Gross motor coordination
Fourteen studies on 363 children with CP were found to carry a low certainty level with respect to Cochrane RoB about the non-significant small beneficial effect on gross motor coordination brought out immediately following VR (SMD 0.15; 95% CI, 0.09 to 0.40) [32, 33, 35,36,37, 39, 41, 43, 45,46,47,48,49, 56] (Fig. 3). On modified Sackett’s scale, 55.04% of studies have a moderate evidence. Between-study heterogeneity was negligible (I2 = 24%). Since only 55.04% of the studies carry a moderate evidence, pooling of individual evidence scoring for each study to reach the overall evidence outweighs a limited evidence.

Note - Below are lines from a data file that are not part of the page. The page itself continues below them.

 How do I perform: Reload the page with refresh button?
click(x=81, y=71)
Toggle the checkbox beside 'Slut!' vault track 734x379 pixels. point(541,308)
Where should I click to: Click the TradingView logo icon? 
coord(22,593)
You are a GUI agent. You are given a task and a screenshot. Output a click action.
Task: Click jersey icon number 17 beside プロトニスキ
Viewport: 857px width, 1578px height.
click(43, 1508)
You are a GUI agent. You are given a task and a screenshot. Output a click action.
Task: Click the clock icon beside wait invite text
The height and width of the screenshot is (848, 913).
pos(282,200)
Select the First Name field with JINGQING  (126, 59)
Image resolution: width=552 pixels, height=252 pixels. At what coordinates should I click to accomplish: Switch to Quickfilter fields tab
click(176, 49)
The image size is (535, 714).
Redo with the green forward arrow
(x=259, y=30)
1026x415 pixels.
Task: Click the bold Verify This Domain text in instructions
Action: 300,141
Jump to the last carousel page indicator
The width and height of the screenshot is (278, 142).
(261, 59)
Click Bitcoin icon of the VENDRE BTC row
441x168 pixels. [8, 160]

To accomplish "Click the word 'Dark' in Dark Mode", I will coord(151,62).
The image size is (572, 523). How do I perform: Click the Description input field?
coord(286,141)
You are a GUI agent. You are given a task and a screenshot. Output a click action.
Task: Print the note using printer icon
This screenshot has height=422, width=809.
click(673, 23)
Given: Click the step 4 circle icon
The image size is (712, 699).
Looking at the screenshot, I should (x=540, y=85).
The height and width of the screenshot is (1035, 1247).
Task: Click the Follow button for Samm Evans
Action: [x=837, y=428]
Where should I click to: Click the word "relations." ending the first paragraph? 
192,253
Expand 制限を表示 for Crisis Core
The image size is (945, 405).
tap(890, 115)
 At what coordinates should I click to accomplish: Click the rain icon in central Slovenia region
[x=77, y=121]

Correlation of the total scores obtained with both quality scales
There was a non-significant difference between Cochrane RoB and PEDro scores (p value = 0.248) carrying a fair positive correlation (r = 0.28). The degree of overall agreement between the total scores of the two quality scales was slight (κ = 0.02; (95% CI − 0.02 to 0.50) with non-significant difference (p value = 0.433).
High and low PEDro scores revealed moderate agreement with Cochrane RoB (κ = 0.43 (95% CI 0.36–0.49) and 0.46; (95% CI 0.40–0.51)), respectively, with a significant difference (p = 0.0001) for both. However, when compared with Cochrane RoB, moderate quality studies on PEDro exhibited slight agreement with no significant difference (κ = 0.10; (95% CI − 0.09 to 0.29), p = 0.404).
Quality assessment
Figure 4 and Table 4 display a summary of the quality appraisal scores for each study by Cochrane RoB and PEDro, respectively. Scores were heterogeneous depending on the trial and the quality scale used. When assessed by Cochrane risk of bias assessment tools, all the included studies are considered to have a high risk of bias.
Whereas, when assessed by PEDro scale, more than half of the included studies (57.9%, n = 11) were of moderate quality [32, 34, 35, 37, 39, 41, 42, 44,45,46, 48], about the quarter of studies (26.13%, n = 5) of a high quality [36, 38, 43, 47, 49], whereas three studies (15.8%) were of a low quality [33, 40, 56].